De la fauna navideña, mis ejemplares favoritos son los agoreros. Suelen desempeñar su oficio (con el tiempo acaba siéndolo) durante todo el año, pero en estas fechas, se lucen. Forman parte del mismo club que los que montan guardia en la puerta de los hospitales o fingen hacerse los encontradizos cuando tienes un familiar ingresado. Te preguntan amablemente para enseguida darte ánimos con un mi padre estuvo así, y duró dos días, que los reconcilia con sus semejantes de labios fruncidos y mirada aviesa. Levantan la ceja cuando escuchan que el paciente ha mejorado, y acto seguido te enumeran las complicaciones, eso sí, para animarte.

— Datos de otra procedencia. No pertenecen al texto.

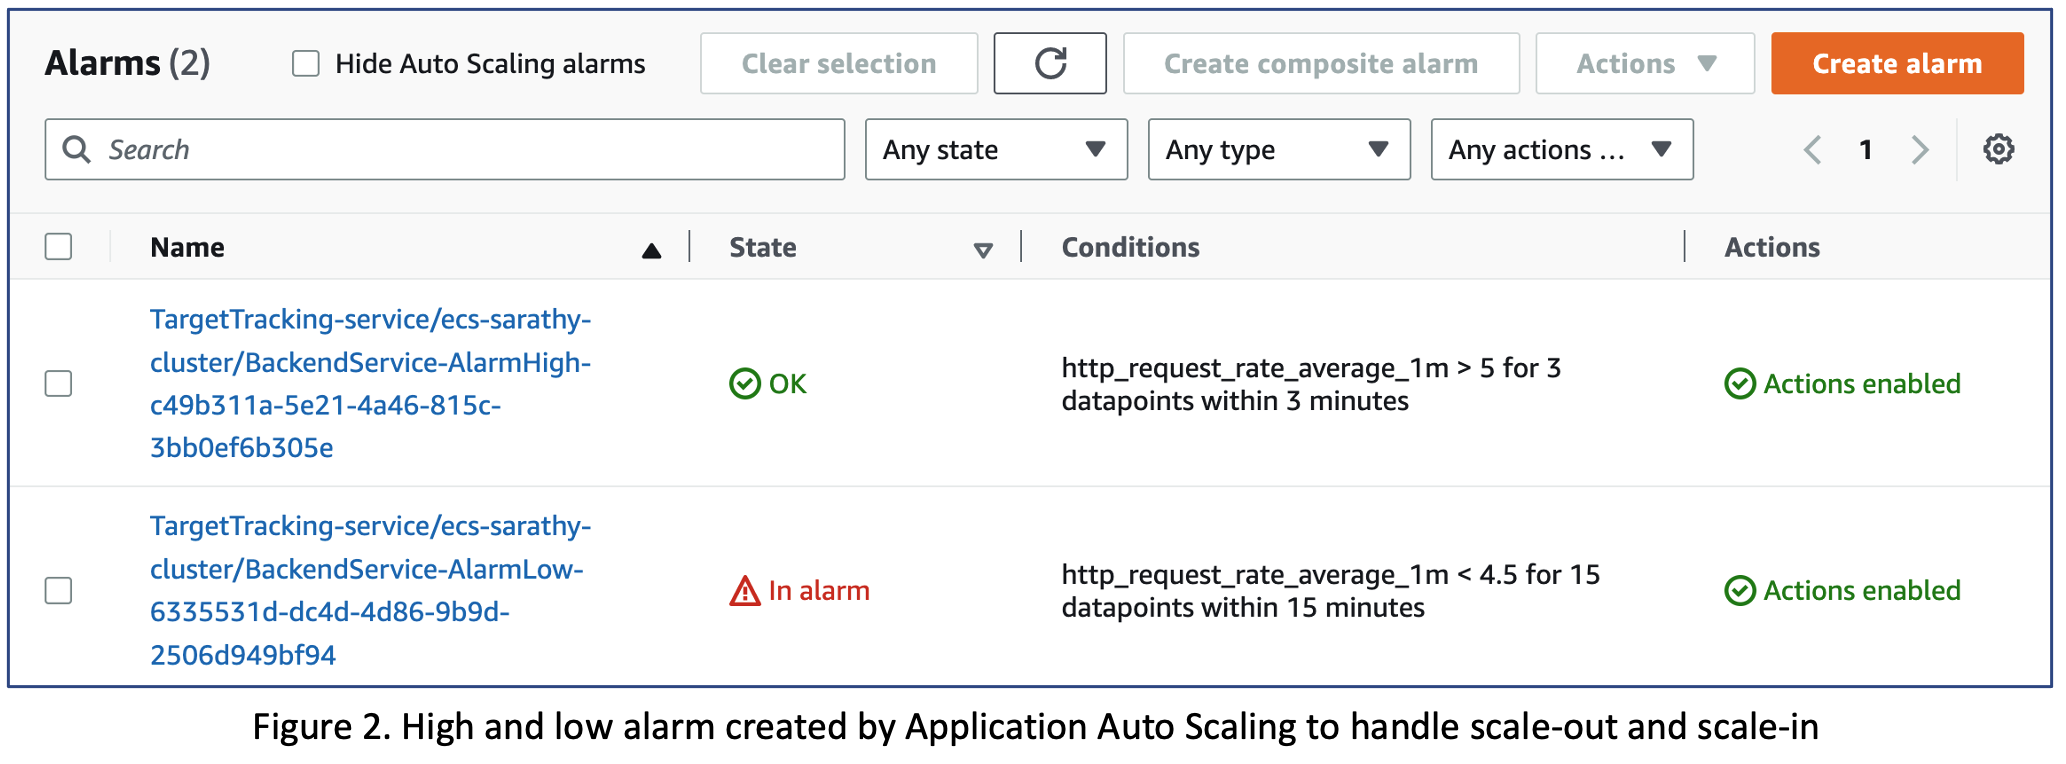Go to previous page using left chevron

1812,150
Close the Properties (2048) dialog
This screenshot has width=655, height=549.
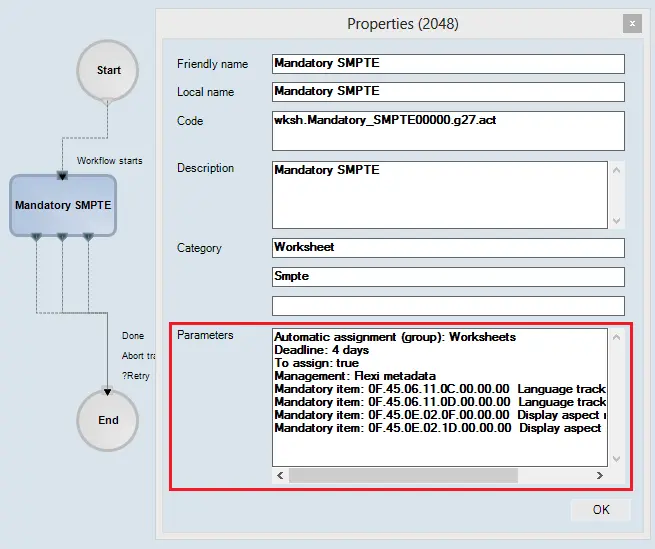point(631,23)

También son medio hermanos de los que te auguran toda clase de fatalidades con la llegada del primer hijo, y no digamos del segundo o el tercero. Te va a cambiar la vida, advierten, como si fueras a despeñarte por un desfiladero plagado de espinos. Lo curioso es que son los mismos que te pintan el futuro como un páramo desolador cuando comentas que has decidido no tener familia.

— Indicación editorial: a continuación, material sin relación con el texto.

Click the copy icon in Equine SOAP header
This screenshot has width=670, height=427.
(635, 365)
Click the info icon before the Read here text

Suelen tocarte mucho, quitarte pelusillas imaginarias de la chaqueta, darse cuenta enseguida de lo que has engordado, pero también de los adelgazamientos si son causados por enfermedades. Saben de adulterios, dramas y miserias, de hecho debe de ser su alimento. En Navidades brillan con luz propia. En medio de la fiesta, te recuerdan lo mucho que estás comiendo, lo poco que te queda de vacaciones o cuánto llevas en el paro. A pesar de eso o precisamente por eso, deberían ser considerados regalos obligatorios para quien no tuviera uno. A su lado, y pese a ellos, cualquiera puede sentirse mejor persona.